A representante das Nações Unidas em Cabo Verde, Patrícia de Mowbray, garantiu hoje que a ONU continuará a acompanhar e apoiar o país após 01 de Janeiro de 2008, quando o arquipélago passa a país de rendimento médio.
Após uma reunião, a última, do Grupo de Apoio à Transição (para país de rendimento médio), GAT, a responsável disse que algumas agências das Nações Unidas irão mudar o tipo de apoio a Cabo Verde mas que isso não significa que terminem as ajudas.
"Nas próximas semanas e meses vamos mobilizar entre dois e quatro milhões de dólares para o desenvolvimento do país", afirmou a responsável, que defendeu também que se mantenha após Janeiro o GAT, com outro nome, que sirva de grupo de diálogo entre Cabo Verde e os parceiros de ajuda ao desenvolvimento.
A ONU determinou, em 2004, que a partir de 01 de Janeiro de 2008 Cabo Verde passaria à categoria de países de rendimento médio. O último país a ter sido graduado, antes de Cabo Verde, foi o Botswana, em 1994.
Apesar de satisfazer dois critérios para subir de escalão na categoria dos países, o do rendimento per capita e o índice de desenvolvimento humano, Cabo Verde não conseguiu ainda atingir o terceiro critério, o índice de vulnerabilidade económica.
"Cabo Verde não vai diminuir a vulnerabilidade económica de um dia para o outro" mas esse objectivo "está no centro das preocupações do governo", disse hoje o ministro dos Negócios Estrangeiros, Vítor Borges, que presidiu à reunião do GAT.
Recordando que o país depende ainda muito da ajuda pública, das remessas dos emigrantes e do investimento estrangeiro, o ministro salientou que a graduação "é uma decisão administrativa da comunidade internacional" que não vai mudar a visão que o país tem do desenvolvimento: mais crescimento económico, mais investimento, mais emprego, mais educação e mais saúde.
"É importante que Cabo Verde continue a beneficiar dos apoios da comunidade internacional", disse o ministro, salientando que o processo de Cabo Verde vai ser seguido com muita atenção pela União Africana, até porque é em África que se situa a maior parte dos países considerados menos avançados, que consoante o desempenho do arquipélago quererão ou não evoluir para países de rendimento médio.
Instando os cabo-verdianos a assumirem as suas responsabilidades neste processo de graduação, o ministro frisou que o país tem a noção de que "há determinados instrumentos de apoio ao desenvolvimento que estão talhados para países menos avançados" e que por conseguinte a partir de agora deixam de existir.
A elevação de categoria faz com que, por exemplo, o Programa Alimentar Mundial (PAM) deixe de ajudar Cabo Verde nos moldes em que até agora o fazia.
Com a saída do PAM "a ajuda alimentar diminuirá e por consequência as importações de cereais vão aumentar.
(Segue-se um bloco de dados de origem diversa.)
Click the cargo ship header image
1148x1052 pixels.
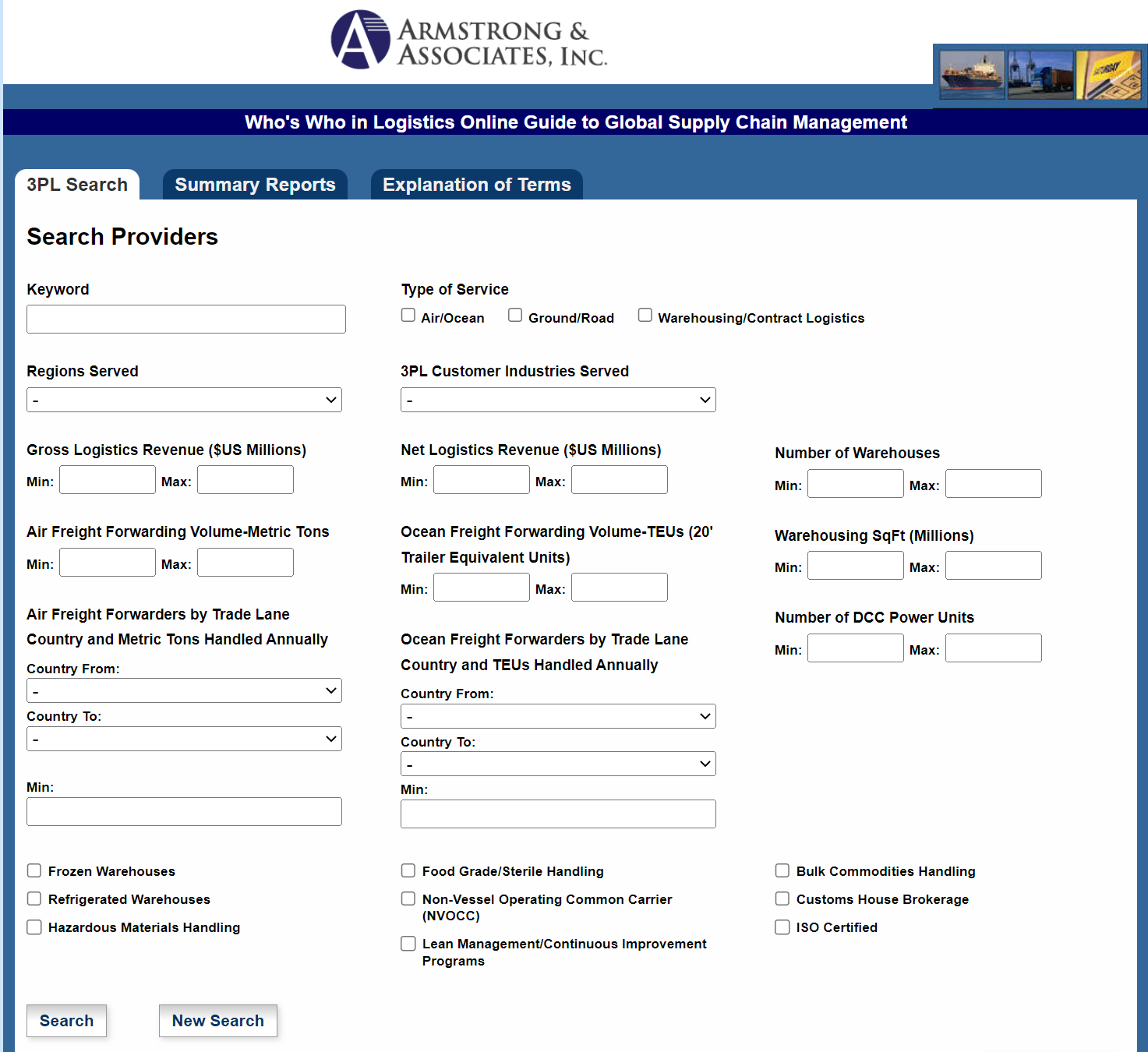[972, 75]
Isto exigirá um esforço orçamental suplementar para manter o nível de défice alimentar actual", salienta um relatório que Cabo Verde vai enviar ao secretário-geral da ONU.
Cabo Verde tem apenas um décimo da sua superfície arável, um PIB por habitante de 1930 dólares (dados de 2005) e um índice de desenvolvimento humano de 0,721 (Programa das Nações Unidas para o Desenvolvimento, 2006). O país depende grandemente de recursos externos e a produção de cereais no país cobre apenas 10 a 15 por cento das necessidades.
Ao fraco desempenho a nível de recursos juntam-se os custos da insularidade, que se reflectem especialmente a nível dos transportes.
O custo de transporte de um contentor entre as ilhas de Cabo Verde é de cerca de 2.576 euros, enquanto o transporte do mesmo contentor de Lisboa para Cabo Verde é de 1.387 euros. "O preço é cerca de 86 por cento mais caro para uma distância dez vezes mais curta", diz um estudo sobre os custos da insularidade de Cabo Verde hoje tornado público.